Monday, August 31, 2015

sometimes the physical is better


At work we use JIRA for task management and generally to manage the sprint. I can say we try to use most of the features available on JIRA but we haven't gotten around to all the features yet. But for the past few months we have replicate the JIRA board to a physical board. Our setup is a white board. The JIRA tickets are mirrored as sticky notes of different color depending on the type of JIRA ticket it is i.e. bug, story. The whiteboard is marked with a grid representing the different transitions we have defined on JIRA.

At the beginning of this whiteboard move the developers struggled with the idea of replicating JIRA on a whiteboard. "We already have JIRA. We just need to check JIRA.", they said. Whenever a developer would transition a ticket on JIRA they would then have to transition it on the whiteboard. It honestly felt like doing double work. During the day, as we worked, developers would have to wake up from their seats and walk all the way to the whiteboard and move the sticky note.

But what we did not realise is that the waking up and walking to the whiteboard created a subconscious sense of awareness of progress.
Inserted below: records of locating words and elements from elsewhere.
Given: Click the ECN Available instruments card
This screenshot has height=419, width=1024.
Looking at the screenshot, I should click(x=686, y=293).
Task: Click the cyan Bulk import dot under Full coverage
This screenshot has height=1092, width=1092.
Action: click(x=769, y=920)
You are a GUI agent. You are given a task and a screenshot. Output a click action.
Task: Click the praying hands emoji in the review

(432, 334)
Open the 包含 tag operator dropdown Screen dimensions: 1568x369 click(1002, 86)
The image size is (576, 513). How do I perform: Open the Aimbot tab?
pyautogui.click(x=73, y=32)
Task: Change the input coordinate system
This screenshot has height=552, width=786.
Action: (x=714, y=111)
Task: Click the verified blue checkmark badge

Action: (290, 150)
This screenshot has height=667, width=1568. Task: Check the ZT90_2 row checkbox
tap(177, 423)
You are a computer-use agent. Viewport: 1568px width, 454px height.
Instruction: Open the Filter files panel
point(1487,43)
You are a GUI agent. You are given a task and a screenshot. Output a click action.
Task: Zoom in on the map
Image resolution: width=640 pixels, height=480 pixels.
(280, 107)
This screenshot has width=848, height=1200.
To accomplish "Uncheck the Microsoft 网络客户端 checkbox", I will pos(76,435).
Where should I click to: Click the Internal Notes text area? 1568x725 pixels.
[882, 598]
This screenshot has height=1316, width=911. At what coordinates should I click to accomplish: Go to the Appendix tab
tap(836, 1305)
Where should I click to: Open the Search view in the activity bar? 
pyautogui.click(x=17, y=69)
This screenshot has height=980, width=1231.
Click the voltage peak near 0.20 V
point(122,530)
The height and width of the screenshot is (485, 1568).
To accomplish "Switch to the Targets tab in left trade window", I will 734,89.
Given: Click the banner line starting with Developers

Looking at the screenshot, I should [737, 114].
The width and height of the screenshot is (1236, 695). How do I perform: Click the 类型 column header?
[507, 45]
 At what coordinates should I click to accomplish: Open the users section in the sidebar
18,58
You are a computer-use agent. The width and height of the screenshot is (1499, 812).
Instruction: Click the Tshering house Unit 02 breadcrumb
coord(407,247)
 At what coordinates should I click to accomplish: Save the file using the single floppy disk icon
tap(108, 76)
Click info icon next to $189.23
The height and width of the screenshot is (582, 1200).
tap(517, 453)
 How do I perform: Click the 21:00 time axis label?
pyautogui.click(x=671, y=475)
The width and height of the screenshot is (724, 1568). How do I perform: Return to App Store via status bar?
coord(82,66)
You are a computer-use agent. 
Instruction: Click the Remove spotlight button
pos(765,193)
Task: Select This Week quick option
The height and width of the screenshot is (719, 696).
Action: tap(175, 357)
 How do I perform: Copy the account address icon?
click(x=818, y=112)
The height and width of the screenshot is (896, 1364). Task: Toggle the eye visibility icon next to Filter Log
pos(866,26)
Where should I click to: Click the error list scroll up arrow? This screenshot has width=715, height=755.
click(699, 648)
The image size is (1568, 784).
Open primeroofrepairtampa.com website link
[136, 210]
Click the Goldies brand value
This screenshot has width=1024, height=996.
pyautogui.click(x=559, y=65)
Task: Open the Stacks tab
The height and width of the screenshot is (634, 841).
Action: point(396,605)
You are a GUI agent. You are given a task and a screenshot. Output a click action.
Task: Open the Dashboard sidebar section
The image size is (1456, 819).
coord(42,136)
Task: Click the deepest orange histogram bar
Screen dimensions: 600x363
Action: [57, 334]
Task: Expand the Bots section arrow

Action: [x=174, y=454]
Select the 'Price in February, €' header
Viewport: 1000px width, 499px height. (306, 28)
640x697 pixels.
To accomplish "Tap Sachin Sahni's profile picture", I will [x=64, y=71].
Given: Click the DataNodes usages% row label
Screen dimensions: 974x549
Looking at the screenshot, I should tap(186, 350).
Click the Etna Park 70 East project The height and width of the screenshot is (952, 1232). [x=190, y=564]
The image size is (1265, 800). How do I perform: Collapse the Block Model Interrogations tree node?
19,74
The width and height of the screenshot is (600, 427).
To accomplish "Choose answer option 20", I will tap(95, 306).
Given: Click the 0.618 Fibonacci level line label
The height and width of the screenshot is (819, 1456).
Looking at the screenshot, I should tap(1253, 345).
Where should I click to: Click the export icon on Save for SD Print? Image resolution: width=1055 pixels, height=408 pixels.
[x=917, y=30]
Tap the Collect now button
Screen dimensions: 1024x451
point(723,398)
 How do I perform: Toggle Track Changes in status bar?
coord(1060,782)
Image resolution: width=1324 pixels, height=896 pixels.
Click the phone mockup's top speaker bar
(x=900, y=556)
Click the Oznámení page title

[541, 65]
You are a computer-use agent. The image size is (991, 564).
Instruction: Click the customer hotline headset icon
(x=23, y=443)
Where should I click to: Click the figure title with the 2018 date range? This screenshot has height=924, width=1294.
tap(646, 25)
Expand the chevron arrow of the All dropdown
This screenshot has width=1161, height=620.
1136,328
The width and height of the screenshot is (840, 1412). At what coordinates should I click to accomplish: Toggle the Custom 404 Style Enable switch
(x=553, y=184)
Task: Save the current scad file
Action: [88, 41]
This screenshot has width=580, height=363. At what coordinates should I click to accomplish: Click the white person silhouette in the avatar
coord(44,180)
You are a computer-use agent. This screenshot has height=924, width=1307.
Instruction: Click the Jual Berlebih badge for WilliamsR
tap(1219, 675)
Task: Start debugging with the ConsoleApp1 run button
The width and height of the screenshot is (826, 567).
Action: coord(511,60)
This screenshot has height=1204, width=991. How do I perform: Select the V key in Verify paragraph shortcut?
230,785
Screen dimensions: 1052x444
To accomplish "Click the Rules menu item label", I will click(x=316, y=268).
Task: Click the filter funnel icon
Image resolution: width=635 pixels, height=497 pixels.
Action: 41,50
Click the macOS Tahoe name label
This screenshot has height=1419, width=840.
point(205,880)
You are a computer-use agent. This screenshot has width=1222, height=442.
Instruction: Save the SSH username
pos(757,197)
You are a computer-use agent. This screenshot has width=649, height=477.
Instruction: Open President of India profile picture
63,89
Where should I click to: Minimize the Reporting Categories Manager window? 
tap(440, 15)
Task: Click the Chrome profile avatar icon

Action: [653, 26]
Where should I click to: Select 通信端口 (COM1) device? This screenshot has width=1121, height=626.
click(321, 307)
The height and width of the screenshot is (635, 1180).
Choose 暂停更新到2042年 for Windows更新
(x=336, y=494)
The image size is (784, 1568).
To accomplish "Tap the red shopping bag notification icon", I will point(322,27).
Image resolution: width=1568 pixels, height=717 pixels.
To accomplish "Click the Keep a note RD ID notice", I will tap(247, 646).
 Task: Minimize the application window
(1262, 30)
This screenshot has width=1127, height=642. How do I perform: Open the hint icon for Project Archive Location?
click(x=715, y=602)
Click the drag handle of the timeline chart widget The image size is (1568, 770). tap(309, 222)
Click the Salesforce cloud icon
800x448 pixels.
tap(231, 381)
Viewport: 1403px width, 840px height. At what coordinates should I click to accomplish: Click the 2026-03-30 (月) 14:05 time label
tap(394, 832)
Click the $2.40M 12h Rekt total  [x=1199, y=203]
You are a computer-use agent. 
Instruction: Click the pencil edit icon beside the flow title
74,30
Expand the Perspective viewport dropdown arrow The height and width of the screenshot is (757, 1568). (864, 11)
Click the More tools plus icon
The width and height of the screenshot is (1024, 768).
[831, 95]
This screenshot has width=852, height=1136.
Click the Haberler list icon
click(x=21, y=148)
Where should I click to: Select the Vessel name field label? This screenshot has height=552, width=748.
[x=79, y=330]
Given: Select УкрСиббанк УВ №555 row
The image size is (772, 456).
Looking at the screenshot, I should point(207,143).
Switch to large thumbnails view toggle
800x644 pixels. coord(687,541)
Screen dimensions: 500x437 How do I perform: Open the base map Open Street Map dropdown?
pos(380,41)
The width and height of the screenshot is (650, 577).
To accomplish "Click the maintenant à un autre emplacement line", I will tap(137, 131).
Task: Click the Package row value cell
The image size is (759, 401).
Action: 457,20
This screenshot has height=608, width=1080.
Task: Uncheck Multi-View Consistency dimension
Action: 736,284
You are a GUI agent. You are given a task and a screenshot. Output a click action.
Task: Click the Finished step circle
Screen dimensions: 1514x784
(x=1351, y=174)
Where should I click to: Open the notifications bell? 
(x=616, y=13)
From a distance every developer could easily see the tickets that are in progress. Whenever developers would rise up to move tickets on the whiteboard this act would capture the attention of other developers and each dev can see which ticket has just changed state. Our whiteboard ,however, did not mirror all the transition states on JIRA. It would be ridiculous to mirror every state. Devs would spend the whole day walking around the office in an attempt to ensure that JIRA mirrored the whiteboard.

Holding discussion in front off the whiteboard proved very profitable. Developers can point at specific physical tickets that form the subject of the discussion. Tickets can be prioritised easily since a developer can move the ticket to the top. Using a whiteboard also allows us to draw around the tickets. If a ticket needs to be flagged because something went wrong , we can draw something around it or alongside it.

Another upside of the whiteboard is that developers get to exercise :). It's not cool to seat in one position for the whole day. It's actually unhealthy.

There are teams that can work very well with jira.com . But for the team I am now part of, having a whiteboard has changed the way we do our work. Try it. It might just work for you.

Wednesday, August 19, 2015

com.home.ScaredDeveloperException on line 3

I remember a few years back I would get really scared whenever I would write code and see a gazillion errors as soon as I issue the compile command. Well, back then I was in campus and the programming language I was learning was C++. This really freaked me out. But the truth is there is nothing to be afraid off. A part of me believed that the code I wrote should always work the first time. But years later I know this is not true.

Fast forward to 7 years later and I still have the same fear. I now code in groovy and whenever I see a stacktrace, I feel a wave of despair come over me. But now I have learnt that I need to shake off that fear and simply read through the errors displayed on my laptop screen. You see whenever your code throws those scary exceptions, it's actually communicating something to you i.e. there is an error on this and that line and the error is this. All I need to do is slowly read the error and deductively come to a conclusion based on the facts before me.

There are days I have rushed through and skimmed through the stack trace and more often than not I arrived at a false conclusion. I have learnt that for every effect there is a cause and computers and software in general behave in deterministic ways.

Dear fellow developer do not fret when code doesn't work the first time. Peace

Tuesday, August 18, 2015

web.skype.com

I normally use ubuntu for everything I do. Mostly because I am a software developer. One challenge I find with ubuntu is that most software written for ubuntu is not pleasing to the eye. At least my eye.

I generally like chat applications that look pretty. But the linux client for skype can't compare to the Mac and Windows clients. You can imagine how excited I was when I heard of web.skype.com, the skype web client.

I can't receive calls from the web client but honestly the user interface is really pretty. I used it from google chrome and with google chrome I get equally pretty notifications. Clicking the notifications leads me to the skype tab and to the chat where the notification originated from.

Despite the fact that calls dont work. I still like having web.skype.com open when I am at work.